TASK STATEMENT — Write out, word for word, only the lines from the one with "Select the box select cursor tool" to the end of the data below.

Items from a data source —
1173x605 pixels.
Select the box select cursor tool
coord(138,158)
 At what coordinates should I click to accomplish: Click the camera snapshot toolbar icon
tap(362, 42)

ANSWER TO THE PROBLEM —
Select the box select cursor tool
coord(138,158)
 At what coordinates should I click to accomplish: Click the camera snapshot toolbar icon
tap(362, 42)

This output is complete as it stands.